● **Task requirements**
Everything from the line that contains "Viewport: 475px width, 236px height." through the final line of the records below should be quoted exactly, except the pictures.

● **Given records**
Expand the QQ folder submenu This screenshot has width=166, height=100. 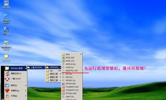pos(53,71)
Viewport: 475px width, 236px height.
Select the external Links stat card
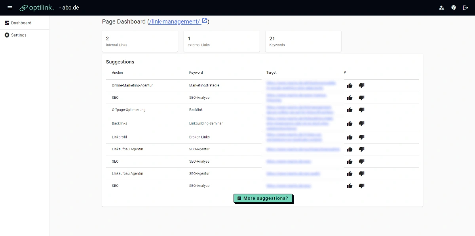(x=222, y=41)
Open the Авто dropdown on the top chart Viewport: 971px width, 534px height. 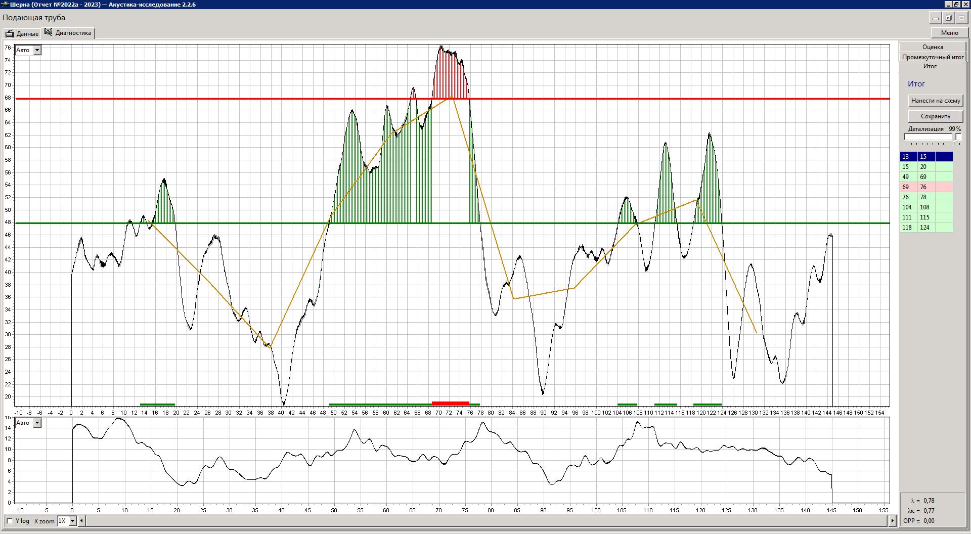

● **Expected output**
Viewport: 475px width, 236px height.
Select the external Links stat card
(x=222, y=41)
Open the Авто dropdown on the top chart Viewport: 971px width, 534px height. 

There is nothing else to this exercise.